Locke clenched his jaw and looked down at his feet. Jean sighed, reached over, and patted him on the arm. Locke nodded very slightly.

“Good.” Stragos smiled without warmth. “Just as I respect your abilities, I respect your loyalty to one another. I respect it enough to use it, for good and for ill. So you
will
want to come at my summons, and accept the task I have for you…. It's when I
refuse
to see you that you will begin to have cause for concern.”

“So be it,” said Locke. “But I want you to remember.”

“Remember what?”

“That I offered to let this go,” said Locke. “That I offered to simply walk away.”

“Gods, but you
do
think highly of yourself, don't you, Master Lamora?”

“Just highly enough. No higher than the Bondsmagi, I'd say.”

“Are you suggesting that Karthain fears you, Master Lamora? Please. If that were so, they would have killed you already. No. They don't fear you—they want to see you
punished
. Giving you over to me to suit my own purposes seems to accomplish that in their eyes. I daresay you've good reason to bear them malice.”

“Indeed,” said Locke.

“Consider for a moment,” said Stragos, “the possibility that I might not like them any more than you do. And that while I might use them, out of necessity, and freely accept windfalls they send in my direction…your service on my behalf might actually come to work against them. Doesn't that intrigue you?”

“Nothing you say can be taken in good faith.” Locke glowered.

“Ahhh. That's where you're wrong, Lamora. With the benefit of time, you'll see how little need I have to lie about anything. Now, this audience is over. Reflect on your situation, and don't do anything rash. You may remove yourselves from the Mon Magisteria and return when summoned.”

“Wait,” said Locke. “Just—”

The archon rose, tucked the file under his arm, turned, and left the room through the same door he'd used to enter. It swung shut immediately behind him with the clatter of steel mechanisms.

“Hell,” said Jean.

“I'm sorry,” muttered Locke. “I was
so
keen to come to Tal fucking Verrar.”

“It's not your fault. We were both eager to hop in bed with the wench; it's just shit luck she turned out to have the clap.”

The main doors to the office creaked open, revealing a dozen Eyes waiting in the hall beyond.

Locke stared at the Eyes for several seconds, then grinned and cleared his throat. “Oh, good. Your master has left strict instructions placing you at our disposal. We're to have a boat, eight rowers, a hot meal, five hundred solari, six women who know how to give a proper massage, and—”

One thing Locke would say for the Eyes was that when they seized him and Jean to “escort” them from the Mon Magisteria, they were firm without being needlessly cruel. Their clubs remained at their belts, and there were a minimal number of body blows to soften the resolve of their prisoners. All in all, a very efficient bunch to be manhandled by.

5

THEY WERE
rowed back to the lower docks of the Savrola in a long gig with a covered gallery.

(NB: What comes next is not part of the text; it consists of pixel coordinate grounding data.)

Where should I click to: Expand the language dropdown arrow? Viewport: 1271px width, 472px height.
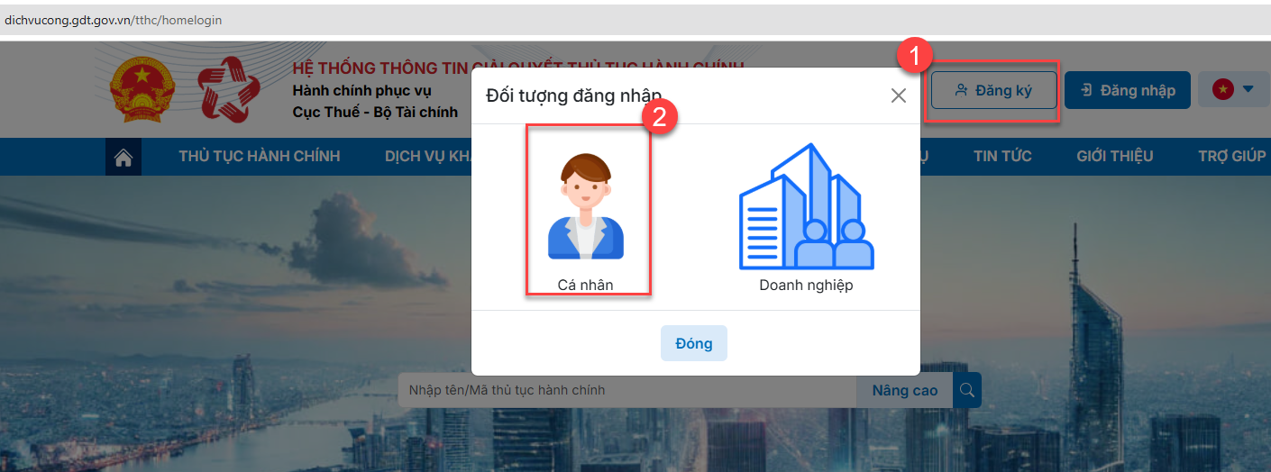pos(1248,89)
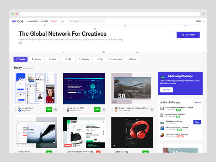Click the circular icon beside Login
The image size is (216, 162).
(204, 21)
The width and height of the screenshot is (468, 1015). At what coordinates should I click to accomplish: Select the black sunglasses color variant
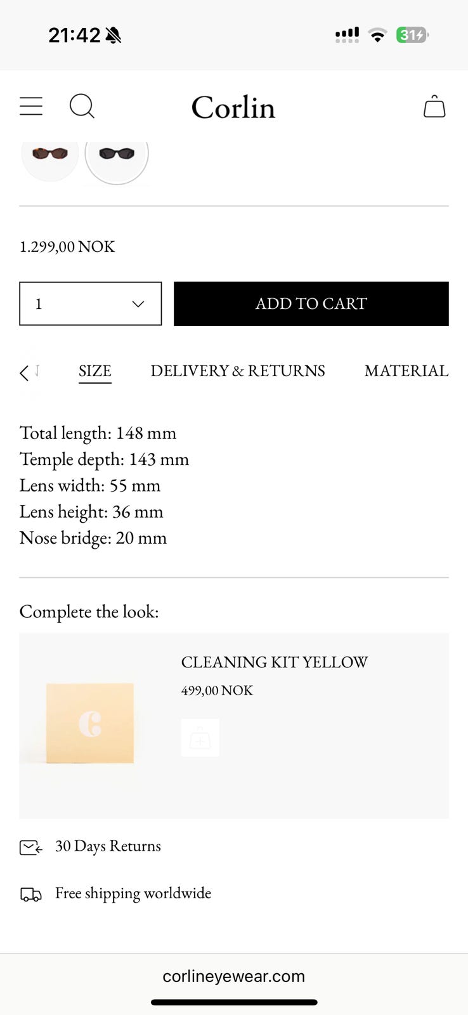click(117, 154)
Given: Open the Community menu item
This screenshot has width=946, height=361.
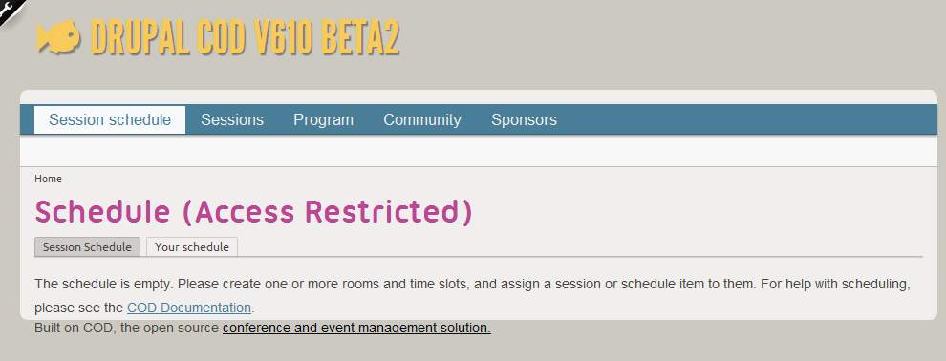Looking at the screenshot, I should [x=422, y=120].
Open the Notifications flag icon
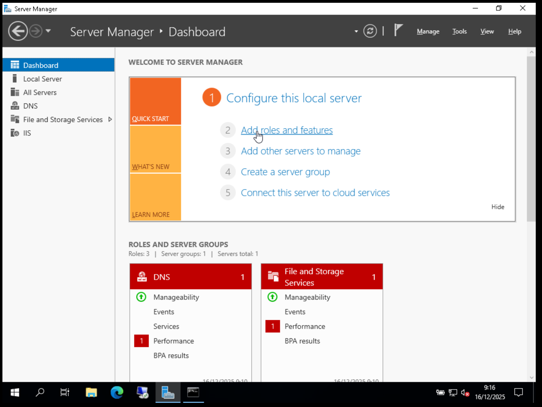The image size is (542, 407). pyautogui.click(x=398, y=31)
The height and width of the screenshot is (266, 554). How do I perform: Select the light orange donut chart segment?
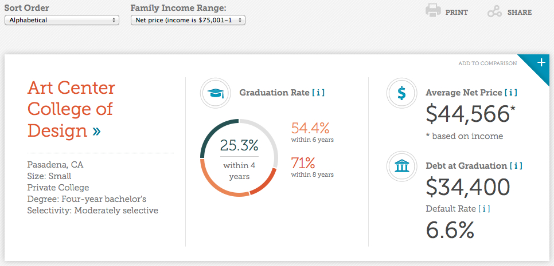point(219,182)
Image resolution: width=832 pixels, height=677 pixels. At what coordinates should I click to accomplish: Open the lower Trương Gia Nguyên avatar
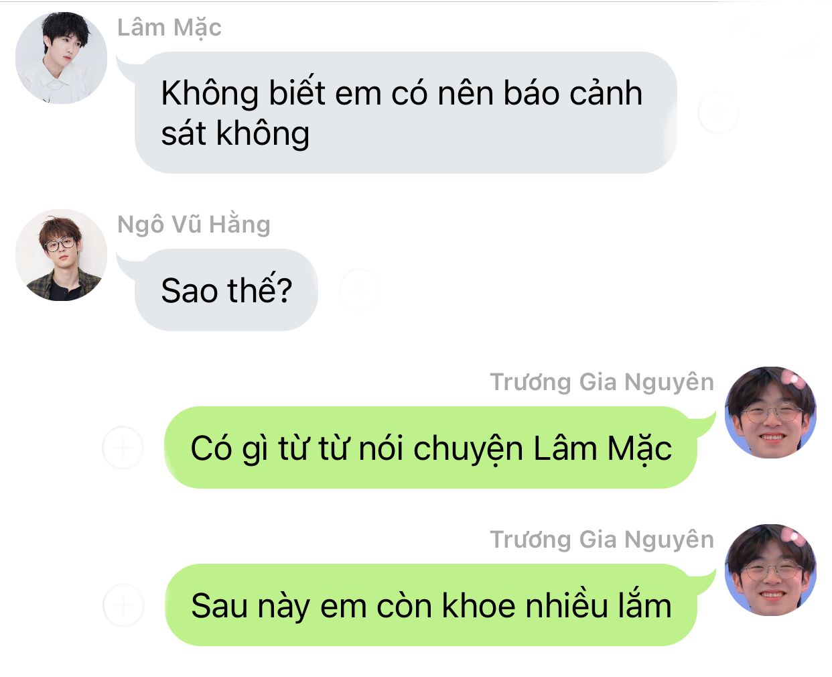770,570
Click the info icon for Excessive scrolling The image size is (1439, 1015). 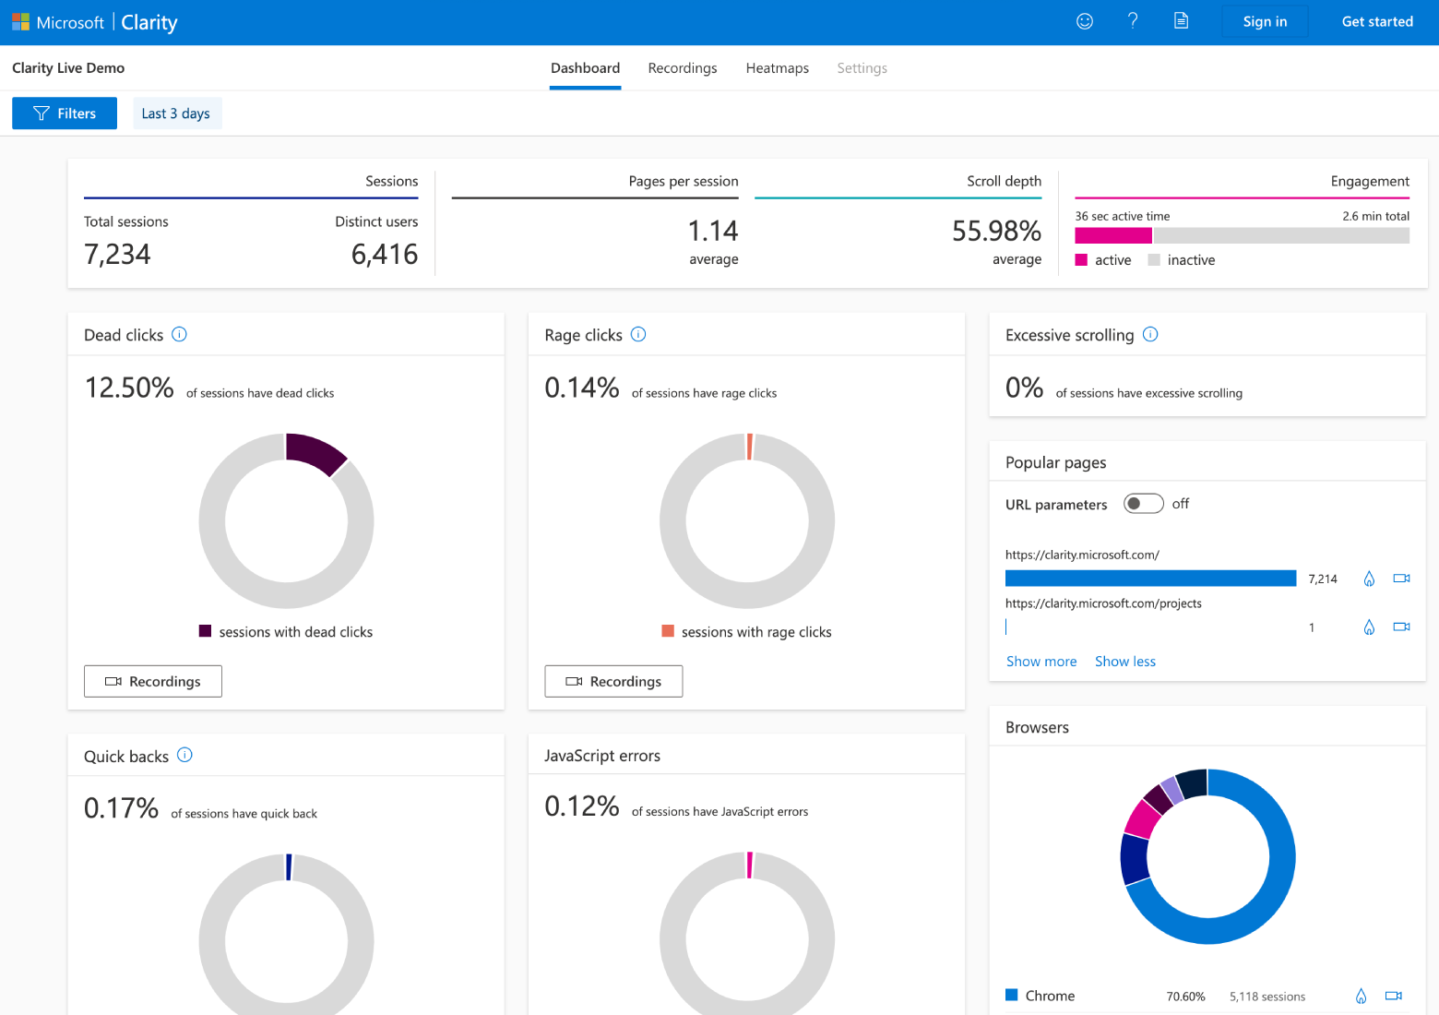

It was nearly dawn, and a watery orange light was coming up over the landside of Tal Verrar, peeking over the islands and making their seaward faces seem darker by contrast. Surrounded by the archon's oarsmen and watched by four Eyes with crossbows, Locke and Jean said nothing.

Their exit was quick; the boat simply drew up to the edge of one deserted quay and Locke and Jean hopped out. One of the archon's soldiers threw a leather sack out onto the stones at their feet, and then the gig was backing away, and the whole damnable episode was over. Locke felt a strange daze and he rubbed his eyes, which felt dry within their sockets.

“Gods,” said Jean. “We must look as though we've been mugged.”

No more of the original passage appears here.